Il sistema di raccomandazione arricchito con le recensioni è intitolato Rete neurale grafo di articoli raffinata con recensioni (RI-GNN). I ricercatori lo hanno testato contro due dataset di Amazon, Forniture per animali domestici e Film e TV. Sebbene ciò risolva abbastanza bene il problema della disponibilità delle recensioni, un’implementazione nel mondo reale dovrebbe trovare e raccogliere un database di recensioni appropriato. Una tale fonte di dati potrebbe essere, in teoria, qualsiasi cosa, dalle pubblicazioni su una rete sociale alle risposte su Quora.

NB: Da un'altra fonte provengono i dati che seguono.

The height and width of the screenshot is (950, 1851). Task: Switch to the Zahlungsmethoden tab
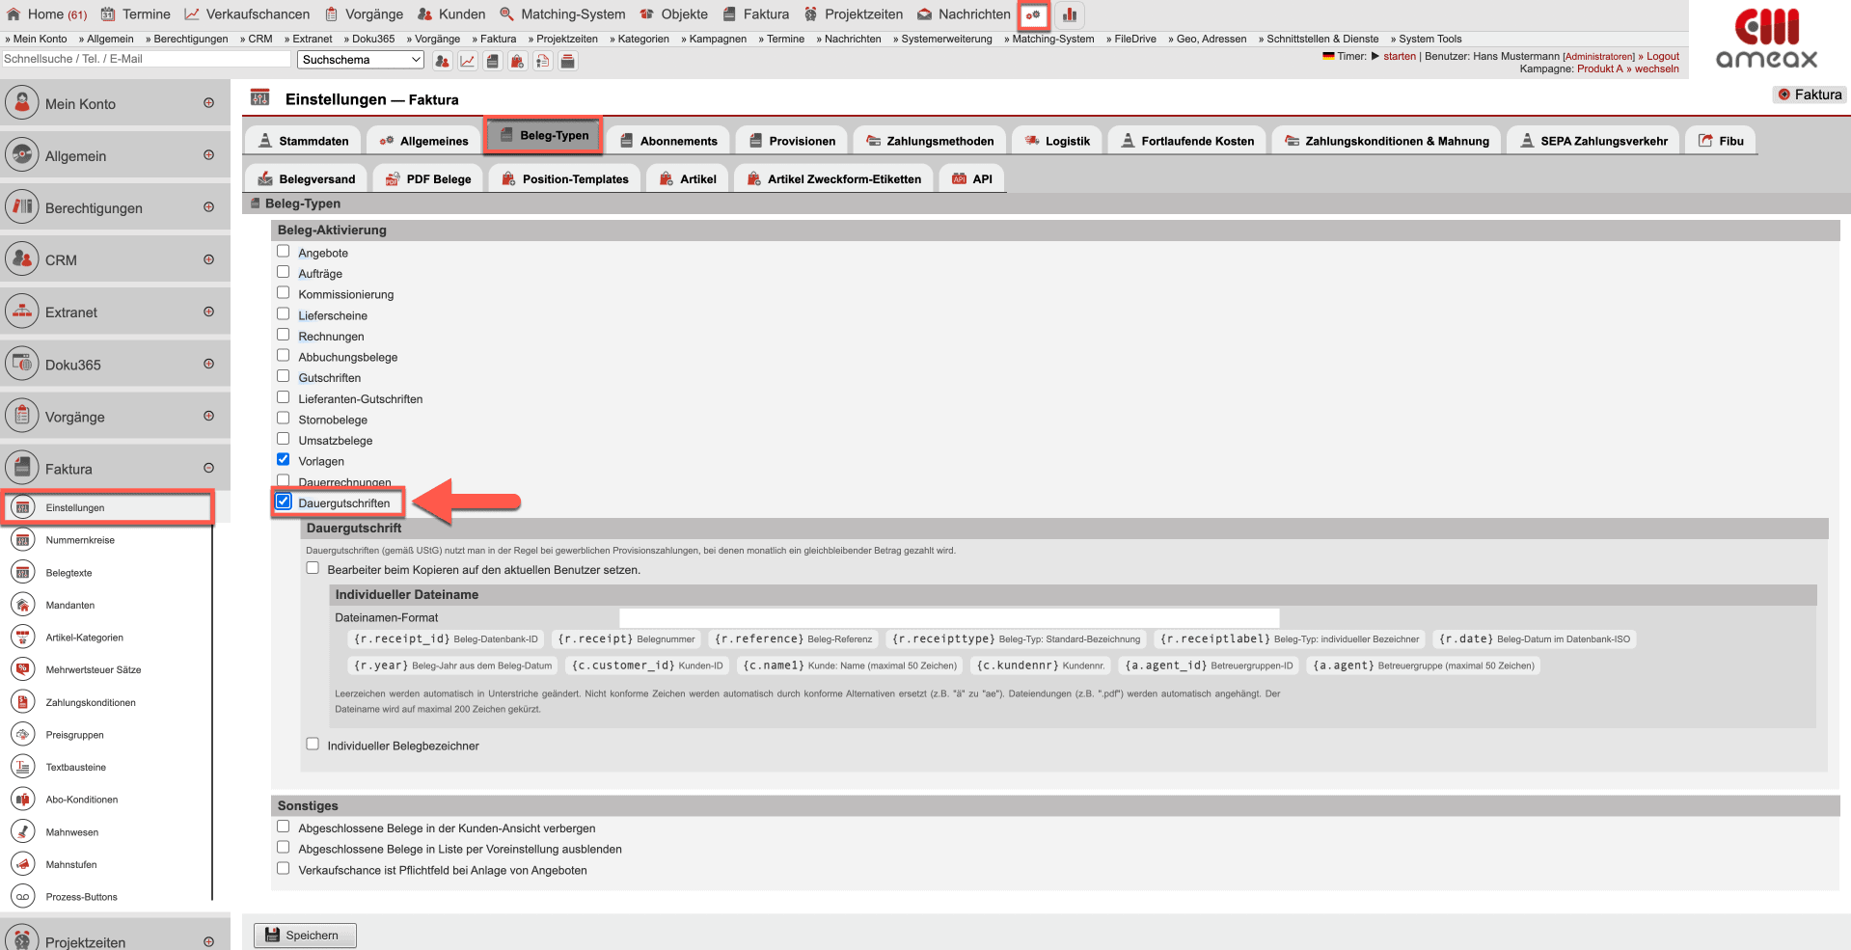point(930,141)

Le mappe di relazioni ad alto livello di questo tipo sarebbero, inoltre, preziose per una gamma di applicazioni di apprendimento automatico al di là dei sistemi di raccomandazione. Molti progetti attuali sono limitati dalla mancanza di mappe interne e intersettoriali a causa di fondi e portata limitati, mentre l’impulso commerciale di un sistema di raccomandazione e-commerce veramente conoscitivo e basato sul crowdsourcing potrebbe potenzialmente colmare quella lacuna.
Metriche e test
Gli autori hanno testato RI-GNN contro due versioni di ciascun dataset, ciascuna delle quali è composta dalla cronologia di acquisti di un utente e dalle recensioni generali del prodotto. Gli articoli che appaiono meno di cinque volte sono stati rimossi e la cronologia dell’utente è stata divisa in unità di una settimana. La prima versione del dataset presentava tutte le sessioni con più di un articolo e la seconda tutte le sessioni con più di cinque articoli.
Il progetto ha utilizzato P@K (Precisione) e MRR@K (Media del reciproco rango) come metriche di valutazione. Le architetture rivali testate sono state: S-KNN; GRU4Rec; S-POP; STAMP; BERT4Rec; DHCN; GCE-GNN; SR-GNN; e NARM.
Il framework è stato addestrato in batch di 100 su Adam con un tasso di apprendimento di 0,001, con il numero di argomenti impostato su 24 e 20, rispettivamente, per Forniture per animali domestici e Film e TV.
Pubblicato per la prima volta il 1° febbraio 2022.